The Court highlighted the distinction between financial creditors (FC) and operational creditors (OC). Financial creditors lend money to capital providers, allowing companies to acquire assets and maintain working capital to continue operations. In contrast, operational creditors benefit from these loans, as the funds are used to pay for goods and services they provide to corporate debtors (CD). Therefore, applying an equal treatment approach to all creditor classes would undermine the objectives of the IBC.
The Supreme Court also limited the role of the National Company Law Tribunal (NCLT) and the National Company Law Appellate Tribunal (NCLAT), stating that their function is to ensure that the resolution plan complies with the IBC. It clarified that neither tribunal has the authority to act as a court of equity or exercise overarching powers. The Court stressed that the CoC has full discretion in deciding how much to pay and to whom, and that the NCLT and NCLAT cannot interfere with the CoC’s commercial decisions on their merits.
Furthermore, the Court ruled that the 330-day timeline for the resolution process would not be rigidly enforced, ensuring creditors are not pressured into accepting reduced amounts. The Supreme Court also ruled in favor of the banks, allowing them to recover about 90% of the debt, thereby improving their financial position.
Defects of the Law
There were several legal gaps within the Insolvency and Bankruptcy Code (IBC) 2016, particularly regarding the scope of powers held by the National Company Law Tribunal (NCLT) and the National Company Law Appellate Tribunal (NCLAT). Prior to this case, there was significant confusion about the tribunals’ authority to modify decisions made by the Committee of Creditors (CoC), with both tribunals often seen as overstepping their powers. The Supreme Court’s clarification helped resolve some of this ambiguity but also highlighted the need for more precise guidelines within the IBC on the scope of judicial review.

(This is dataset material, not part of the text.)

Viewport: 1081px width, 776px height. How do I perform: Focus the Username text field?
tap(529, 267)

The IBC does not clearly define how proceeds should be distributed among different creditor classes (financial and operational) during the insolvency resolution process. The Court ruled that while differential treatment is allowed, it must be based on sound commercial reasoning and remain fair and equitable.

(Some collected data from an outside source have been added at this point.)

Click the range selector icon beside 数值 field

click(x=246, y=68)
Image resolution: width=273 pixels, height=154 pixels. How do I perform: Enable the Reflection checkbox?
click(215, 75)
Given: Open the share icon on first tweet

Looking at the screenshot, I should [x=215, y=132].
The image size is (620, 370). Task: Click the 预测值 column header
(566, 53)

Although the IBC sets strict timelines for completing the insolvency resolution process, adhering to these deadlines has been challenging in practice, particularly in complex cases involving large corporations like Essar Steel. The Court emphasized the importance of following these timelines but also supported some degree of flexibility when necessary.
Inference
The Supreme Court’s judgment clearly establishes the primacy of the Committee of Creditors (CoC) in decision-making during the insolvency resolution process. It reinforces the idea that those with the most at stake are best suited to make key decisions. The case also clarifies that the judiciary’s role is to ensure compliance with the legal framework established by the IBC, and courts should not intervene in the CoC’s commercial decisions unless there is a legal violation. The Court highlighted the importance of treating all creditors fairly, which does not necessarily imply treating them equally. The decision also reflects the flexibility in adhering to the resolution process timelines. This case exemplifies the principle of equity prevailing over equality, illustrating the need for fair treatment among creditors based on their unique circumstances.